- Exercise description
Duplicate the part of the beer essay that opens with the words containing "Unavoidably, craft beer" and closes with "the same time.".

- Passage given
## Start
Monday, March 31, 2008

Bad Beer Versus Preference

Unavoidably, craft beer fans are drawn to extremes. We love the monster hoppy beers, the high-gravity beers, the imperial stouts, doppelbocks and barleywines. Our desire is to either saturate or outright overwhelm our taste buds with our typical, American extra-is-good so ten-times-that-must-be-fantastic philosophy. It is our nature.

I point no fingers of blame, as I am just as guilty. I desire, purchase and guzzle the latest dry-hopped triple IPA just as much as anyone else. Indeed, craft brewers themselves have learned to work the crowds with limited-edition this and seasonal-release that, feeding the frenzy and capturing the spotlight and making a premium profit, all at the same time.

But an unfortunate casualty in this arms race of the palate is the journeyman craft brewer, the one who either chooses not to take advantage of this marketing trend or does not have the resources to do so. This is the brewer who turns out the session beers, the massive mid-ranged products that are the backbone of the industry: the pale ales, the ambers, the wheats, the casks, the English pub styles or German biergarten fare.

Too often, craft brewers are judged by their extremes. A highly desirable, limited-edition seasonal product can elevate a brewer to almost mythical status, regardless of the balance of their portfolio. Conversely, brewers that are not currently part of this trend are often overlooked or utterly dismissed by craft beer fans. The comment most often made by critics is simply, “I just don’t think they make good beer.”

At this point, a sharp distinction must be drawn: Does the brewer make truly bad beer, or simply beer that you do not prefer? Is the beer produced of a genuinely poor quality, or are they of styles that you are typically not drawn to, avoid or overtly dislike? This point is a very significant difference in the estimation of a craft brewer. Craft beer fans make this mistake more often than they may realize.
## End
- Data shown
## Start
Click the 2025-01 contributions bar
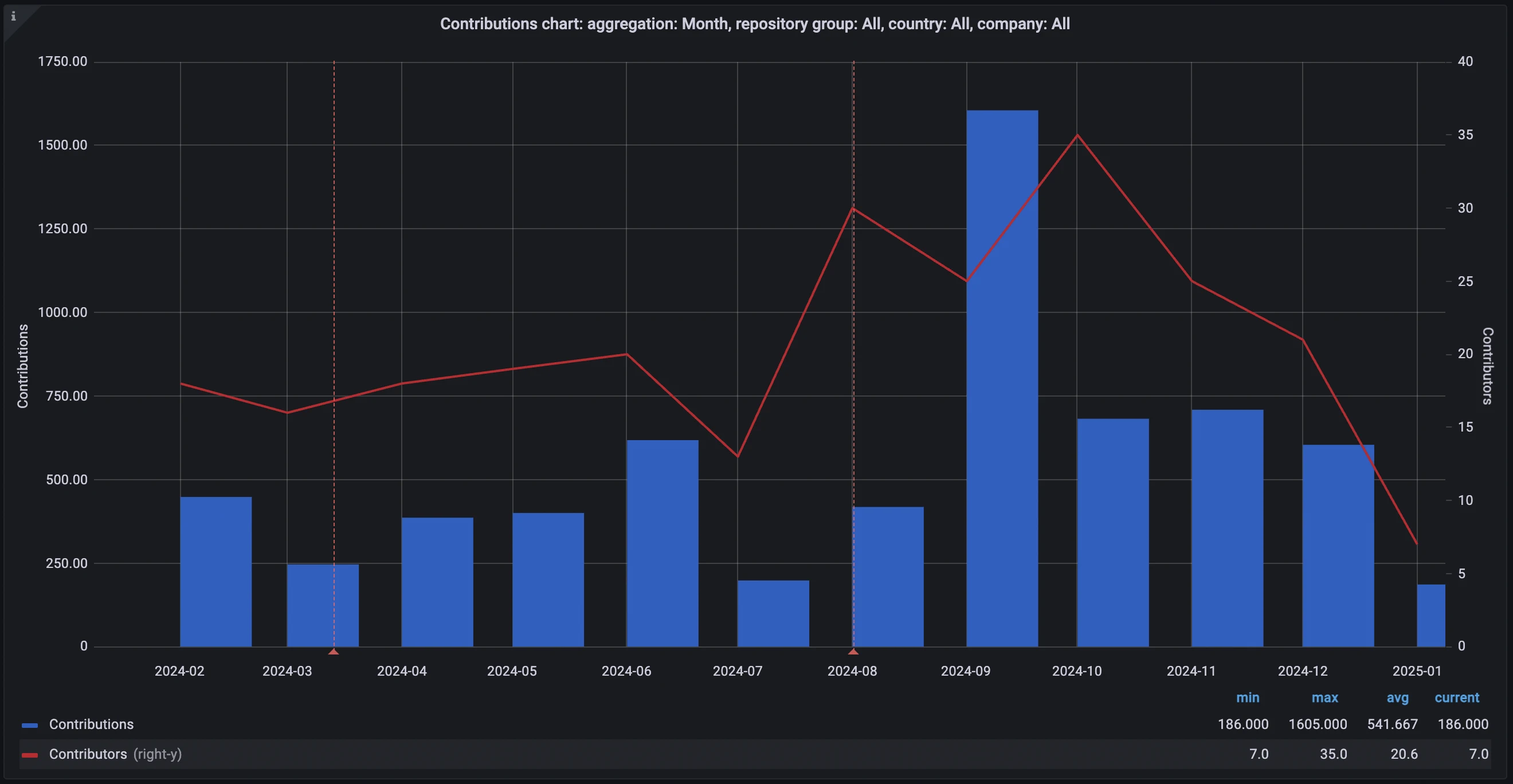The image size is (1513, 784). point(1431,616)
## End
## Start
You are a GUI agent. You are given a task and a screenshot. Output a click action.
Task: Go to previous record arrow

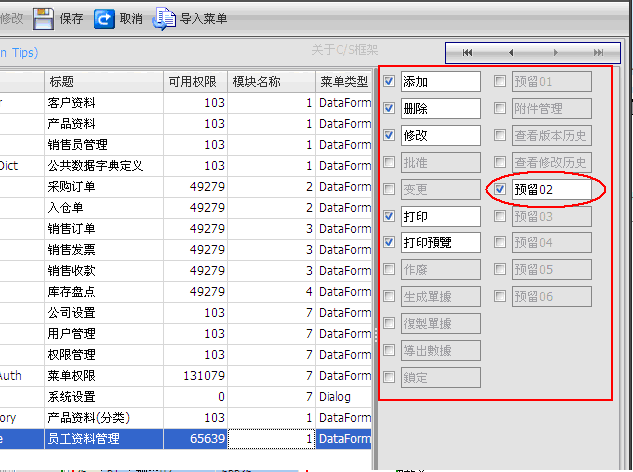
## End
- Solution
Unavoidably, craft beer fans are drawn to extremes. We love the monster hoppy beers, the high-gravity beers, the imperial stouts, doppelbocks and barleywines. Our desire is to either saturate or outright overwhelm our taste buds with our typical, American extra-is-good so ten-times-that-must-be-fantastic philosophy. It is our nature.

I point no fingers of blame, as I am just as guilty. I desire, purchase and guzzle the latest dry-hopped triple IPA just as much as anyone else. Indeed, craft brewers themselves have learned to work the crowds with limited-edition this and seasonal-release that, feeding the frenzy and capturing the spotlight and making a premium profit, all at the same time.